■ **OBJETIVO A**: Según el texto sobre la Cumbre de la OTAN en Varsovia, ¿dónde está prevista para 2018 la instalación de otro escudo antimisiles?
■ **OBJETIVO B**: Prosigue el texto sobre la Cumbre de la OTAN en Varsovia a partir de su última oración.

■ **FRAGMENTO DEL DOCUMENTO**:

El 8 y 9 del presente mes se realizaron en Varsovia las deliberaciones de la Cumbre de la OTAN. ¿El resultado? La reincidencia en considerar a Rusia como un factor desestabilizante y agresivo y la confirmación de las peligrosas vías diplomáticas y militares por las que viene circulando la organización atlántica respecto a ese país desde 1991 a la fecha. Con un desparpajo que se inscribe en las más arraigadas tradiciones de la hipocresía del imperialismo occidental, los mandatarios de la coalición militar erigida en 1949 con el fin de enfrentar a la Unión Soviética, firmaron una Declaración de Seguridad Transatlántica cuyas disposiciones prácticas anulan por completo las declaraciones genéricas sobre la buena voluntad que allí formulan respecto a la potencia del este. Aunque en la declaración se afirma que la OTAN no amenaza a ningún país y que se encuentra dispuesta al diálogo con Rusia, también anunció la inauguración del escudo antimisiles en la base estadounidense de Deveselu, al sur de Rumania, que preludia la instalación de otro similar en Redzikow, Polonia, prevista para 2018. Es sabido que bajo la definición de escudo antimisiles, de aparente carácter defensivo, se esconde un componente ofensivo, que no es otro que el de erigir una barrera contra las eventuales contramedidas que pudieran tomar los rusos en el caso de un conflicto con occidente. Al estar emplazados a corta distancia de su objetivo, estos dispositivos inhibirían al menos en parte la capacidad rusa para replicar en tiempo útil a los lanzamientos de sus enemigos situados a gran distancia. Se acabaría así con la disuasión por el terror (MAD, Mutual Assured Destruction) que preservó la paz, a un alto costo psicológico pero con indudable eficacia, durante la guerra fría. La declaración de Varsovia oficializó asimismo el despliegue rotativo de tropas de la OTAN en los países del este de Europa: cuatro batallones de la organización atlántica se desplegarán en Polonia y en tres estados bálticos, con un mando central que estará situado probablemente en la ciudad polaca de Elblag, a apenas cien kilómetros de Kaliningrado, el enclave ruso en la región báltica. Los ejércitos de la OTAN campean ya sin ninguna clase de reparos en el espacio que durante más de cuarenta años sirviera de glacis defensivo a la URSS: los países del Pacto de Varsovia.

■ **DATOS DISPONIBLES**:
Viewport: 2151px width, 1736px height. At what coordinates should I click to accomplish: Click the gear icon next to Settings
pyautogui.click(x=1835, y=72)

■ **RESPUESTA A**: En Redzikow, Polonia.

■ **RESPUESTA B**:
Por si fuera poco, a esto hay que sumar la provisión de armamento moderno y asesoría militar a Ucrania, la posibilidad de un próximo ingreso a la organización atlántica de este país junto a Georgia, Moldavia y Montenegro, y la probabilidad de la incorporación de Finlandia a la OTAN. Todos son puntos que inquietan a Moscú, pero dos de ellos, los vinculados a Ucrania y Finlandia, con toda probabilidad deben excitar la sensibilidad rusa hasta ponerla en la perspectiva de considerar su cumplimiento como un efectivo casus belli. Ucrania formó parte tanto del imperio de los zares como del imperio soviético desde tiempo inmemorial. Con Finlandia, que gozaba de un estatus semiindependiente en la época zarista y fue independiente de hecho tras la Revolución Rusa, se había llegado a un acuerdo, después de las hostilidades producidas durante la segunda guerra mundial, que aseguraba la neutralidad de este estado en el marco de la guerra fría.
La desenvoltura con que los jefes de occidente juegan con este material explosivo es alucinante. Uno empieza a dudar acerca de si esta audacia refleja la seguridad en sí mismo que poseería a occidente o representa la ceguera, la incompetencia y la irresponsabilidad que caracteriza a los dirigentes de un sistema en decadencia, incapaces de medir las consecuencias de sus actos. Desde la caída de la Unión Soviética la alianza atlántica ha venido violando todos los preceptos de prudencia y razonabilidad a los que debería haber ceñido su conducta después de ese inesperado golpe de fortuna.
Europa, ¿ha dejado de ser un sujeto histórico?
Las dirigencias tradicionales de Europa occidental parecen haber olvidado toda pretensión de autonomía respecto de Washington y siguen marchando a su cola, sin consideración para con los peligros que la política de seguimiento mecánico a Estados Unidos acarrea para sus propios países, que se encontrarían en la primera línea de fuego de suscitarse un conflicto mayor con Rusia o, incluso, con el bloque euroasiático.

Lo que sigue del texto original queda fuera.